__Work to be completed__. Search the entries below for the word "plus" and copy every line where it appears.

○ ○ ○ ○

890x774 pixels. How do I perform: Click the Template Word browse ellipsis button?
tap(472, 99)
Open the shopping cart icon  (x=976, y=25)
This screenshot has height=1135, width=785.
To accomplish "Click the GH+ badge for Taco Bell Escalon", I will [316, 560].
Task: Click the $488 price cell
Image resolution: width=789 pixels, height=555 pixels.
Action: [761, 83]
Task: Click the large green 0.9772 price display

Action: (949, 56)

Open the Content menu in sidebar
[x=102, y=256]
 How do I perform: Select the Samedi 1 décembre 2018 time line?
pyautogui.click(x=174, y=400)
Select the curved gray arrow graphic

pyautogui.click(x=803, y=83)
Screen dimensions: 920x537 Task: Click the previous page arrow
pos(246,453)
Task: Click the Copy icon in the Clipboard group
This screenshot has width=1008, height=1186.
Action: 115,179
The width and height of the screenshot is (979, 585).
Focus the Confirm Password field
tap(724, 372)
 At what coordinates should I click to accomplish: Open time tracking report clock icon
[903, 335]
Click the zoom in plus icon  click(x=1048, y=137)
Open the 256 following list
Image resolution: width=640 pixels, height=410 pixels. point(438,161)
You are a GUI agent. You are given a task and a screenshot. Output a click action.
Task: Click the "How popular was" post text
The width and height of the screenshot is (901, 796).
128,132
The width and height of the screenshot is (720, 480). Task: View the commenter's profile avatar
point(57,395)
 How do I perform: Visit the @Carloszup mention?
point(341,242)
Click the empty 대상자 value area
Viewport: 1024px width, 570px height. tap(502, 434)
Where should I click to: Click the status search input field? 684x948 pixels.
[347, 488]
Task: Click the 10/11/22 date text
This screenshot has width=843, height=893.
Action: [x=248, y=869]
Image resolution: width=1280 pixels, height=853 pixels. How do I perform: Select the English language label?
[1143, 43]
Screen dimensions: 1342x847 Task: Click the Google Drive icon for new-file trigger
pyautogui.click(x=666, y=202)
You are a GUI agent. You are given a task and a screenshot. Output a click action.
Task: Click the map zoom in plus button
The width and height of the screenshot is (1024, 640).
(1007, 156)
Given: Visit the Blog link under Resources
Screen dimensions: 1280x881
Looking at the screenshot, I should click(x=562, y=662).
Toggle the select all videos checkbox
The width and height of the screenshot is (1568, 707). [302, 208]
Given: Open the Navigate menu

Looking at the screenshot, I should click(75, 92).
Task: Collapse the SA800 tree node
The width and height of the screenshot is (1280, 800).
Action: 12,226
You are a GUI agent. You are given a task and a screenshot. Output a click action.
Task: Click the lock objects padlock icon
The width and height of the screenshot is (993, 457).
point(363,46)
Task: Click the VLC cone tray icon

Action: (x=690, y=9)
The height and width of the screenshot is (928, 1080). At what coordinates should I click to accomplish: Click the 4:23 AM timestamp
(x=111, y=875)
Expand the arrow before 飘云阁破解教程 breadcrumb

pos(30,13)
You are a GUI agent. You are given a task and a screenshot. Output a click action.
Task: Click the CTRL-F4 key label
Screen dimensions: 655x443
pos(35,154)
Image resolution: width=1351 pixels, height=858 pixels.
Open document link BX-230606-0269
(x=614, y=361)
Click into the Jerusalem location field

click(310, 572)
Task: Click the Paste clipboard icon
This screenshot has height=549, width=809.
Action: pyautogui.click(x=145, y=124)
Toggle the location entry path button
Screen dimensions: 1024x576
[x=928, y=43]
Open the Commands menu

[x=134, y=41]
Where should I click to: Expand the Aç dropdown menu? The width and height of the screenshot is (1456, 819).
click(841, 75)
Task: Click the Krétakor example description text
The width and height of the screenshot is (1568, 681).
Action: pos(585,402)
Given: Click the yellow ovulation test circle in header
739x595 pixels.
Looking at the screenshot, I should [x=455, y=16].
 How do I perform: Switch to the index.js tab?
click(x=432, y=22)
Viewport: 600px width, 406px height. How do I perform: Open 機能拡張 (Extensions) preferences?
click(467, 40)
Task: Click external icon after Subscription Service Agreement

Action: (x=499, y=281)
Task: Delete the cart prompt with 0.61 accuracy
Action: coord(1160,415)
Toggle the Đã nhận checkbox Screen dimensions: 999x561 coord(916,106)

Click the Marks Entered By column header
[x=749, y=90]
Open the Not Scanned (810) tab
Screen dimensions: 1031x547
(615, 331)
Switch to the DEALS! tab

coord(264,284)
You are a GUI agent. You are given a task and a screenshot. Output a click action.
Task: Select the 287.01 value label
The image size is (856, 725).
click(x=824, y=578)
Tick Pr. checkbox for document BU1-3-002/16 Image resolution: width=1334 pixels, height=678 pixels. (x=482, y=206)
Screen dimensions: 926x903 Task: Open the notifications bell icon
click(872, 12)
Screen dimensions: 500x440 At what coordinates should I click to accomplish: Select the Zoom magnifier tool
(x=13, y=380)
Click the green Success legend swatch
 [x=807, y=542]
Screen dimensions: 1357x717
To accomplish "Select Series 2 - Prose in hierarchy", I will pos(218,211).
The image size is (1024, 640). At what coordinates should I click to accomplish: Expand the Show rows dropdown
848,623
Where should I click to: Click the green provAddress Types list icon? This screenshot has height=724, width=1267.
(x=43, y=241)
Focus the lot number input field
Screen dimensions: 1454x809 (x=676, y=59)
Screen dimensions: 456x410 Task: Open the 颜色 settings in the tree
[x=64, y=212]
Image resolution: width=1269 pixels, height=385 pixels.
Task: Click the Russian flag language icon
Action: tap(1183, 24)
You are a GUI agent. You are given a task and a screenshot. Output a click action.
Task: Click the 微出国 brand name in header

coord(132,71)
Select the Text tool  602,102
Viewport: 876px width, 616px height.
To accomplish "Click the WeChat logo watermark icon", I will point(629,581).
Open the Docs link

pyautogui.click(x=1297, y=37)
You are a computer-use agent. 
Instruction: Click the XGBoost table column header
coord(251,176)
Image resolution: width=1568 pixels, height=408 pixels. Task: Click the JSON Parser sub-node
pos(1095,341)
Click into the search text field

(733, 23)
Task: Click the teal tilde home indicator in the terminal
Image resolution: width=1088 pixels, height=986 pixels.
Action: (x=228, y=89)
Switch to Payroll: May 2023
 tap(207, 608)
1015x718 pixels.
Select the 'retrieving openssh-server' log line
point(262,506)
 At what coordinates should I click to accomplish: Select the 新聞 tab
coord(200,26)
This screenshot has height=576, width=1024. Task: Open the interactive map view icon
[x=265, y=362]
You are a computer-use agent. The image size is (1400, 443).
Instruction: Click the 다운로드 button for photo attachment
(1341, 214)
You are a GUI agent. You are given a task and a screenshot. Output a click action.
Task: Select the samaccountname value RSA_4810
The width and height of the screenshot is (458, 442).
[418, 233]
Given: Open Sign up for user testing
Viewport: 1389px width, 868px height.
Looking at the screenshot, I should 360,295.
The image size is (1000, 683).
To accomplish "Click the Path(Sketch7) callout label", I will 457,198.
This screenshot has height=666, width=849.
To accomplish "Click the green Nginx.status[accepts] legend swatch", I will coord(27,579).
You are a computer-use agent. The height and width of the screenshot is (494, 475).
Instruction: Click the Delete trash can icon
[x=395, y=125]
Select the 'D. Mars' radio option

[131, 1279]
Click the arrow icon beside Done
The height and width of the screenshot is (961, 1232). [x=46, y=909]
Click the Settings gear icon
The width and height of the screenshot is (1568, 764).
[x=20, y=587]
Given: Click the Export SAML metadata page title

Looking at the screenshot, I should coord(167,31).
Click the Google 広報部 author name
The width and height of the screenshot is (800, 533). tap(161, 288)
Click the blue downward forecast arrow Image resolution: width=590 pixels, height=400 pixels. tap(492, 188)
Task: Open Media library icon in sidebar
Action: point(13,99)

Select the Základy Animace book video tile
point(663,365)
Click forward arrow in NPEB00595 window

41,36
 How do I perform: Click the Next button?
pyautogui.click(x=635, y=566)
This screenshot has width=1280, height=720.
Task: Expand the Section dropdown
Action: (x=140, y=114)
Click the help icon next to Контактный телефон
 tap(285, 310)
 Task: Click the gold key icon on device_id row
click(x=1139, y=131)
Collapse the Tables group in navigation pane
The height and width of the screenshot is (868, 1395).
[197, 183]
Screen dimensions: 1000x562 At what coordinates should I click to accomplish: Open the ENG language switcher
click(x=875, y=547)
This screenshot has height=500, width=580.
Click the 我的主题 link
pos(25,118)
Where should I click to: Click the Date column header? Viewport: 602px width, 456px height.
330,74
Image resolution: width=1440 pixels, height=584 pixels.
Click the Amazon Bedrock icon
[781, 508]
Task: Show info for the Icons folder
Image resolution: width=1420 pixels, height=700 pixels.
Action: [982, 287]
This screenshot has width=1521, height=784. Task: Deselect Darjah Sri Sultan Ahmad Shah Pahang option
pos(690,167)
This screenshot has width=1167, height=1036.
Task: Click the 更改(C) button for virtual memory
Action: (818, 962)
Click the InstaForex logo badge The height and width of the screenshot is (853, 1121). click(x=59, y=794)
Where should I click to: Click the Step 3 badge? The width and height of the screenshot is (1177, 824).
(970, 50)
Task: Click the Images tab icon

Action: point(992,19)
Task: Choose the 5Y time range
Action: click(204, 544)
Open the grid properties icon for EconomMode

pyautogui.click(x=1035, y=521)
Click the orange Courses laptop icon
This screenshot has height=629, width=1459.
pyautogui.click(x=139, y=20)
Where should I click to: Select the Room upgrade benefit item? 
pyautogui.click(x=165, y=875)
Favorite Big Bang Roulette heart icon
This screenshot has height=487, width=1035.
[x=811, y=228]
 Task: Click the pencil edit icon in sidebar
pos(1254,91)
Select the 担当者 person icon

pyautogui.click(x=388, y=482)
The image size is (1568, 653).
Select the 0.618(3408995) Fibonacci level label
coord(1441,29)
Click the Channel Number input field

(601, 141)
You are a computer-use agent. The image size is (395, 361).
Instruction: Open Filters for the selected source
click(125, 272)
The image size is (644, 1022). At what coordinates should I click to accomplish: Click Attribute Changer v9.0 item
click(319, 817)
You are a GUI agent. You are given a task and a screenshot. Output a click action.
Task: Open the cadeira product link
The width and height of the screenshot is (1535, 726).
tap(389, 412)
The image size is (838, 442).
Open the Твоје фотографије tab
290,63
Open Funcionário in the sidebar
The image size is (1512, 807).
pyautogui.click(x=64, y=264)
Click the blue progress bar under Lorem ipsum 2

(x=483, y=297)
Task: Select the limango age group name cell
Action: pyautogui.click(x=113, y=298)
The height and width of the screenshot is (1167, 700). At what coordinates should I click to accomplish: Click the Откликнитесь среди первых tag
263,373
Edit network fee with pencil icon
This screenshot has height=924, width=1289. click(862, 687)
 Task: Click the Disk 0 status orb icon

○ ○ ○ ○

__Reply to the task__.
Click the zoom in plus icon  click(x=1048, y=137)
Task: Click the map zoom in plus button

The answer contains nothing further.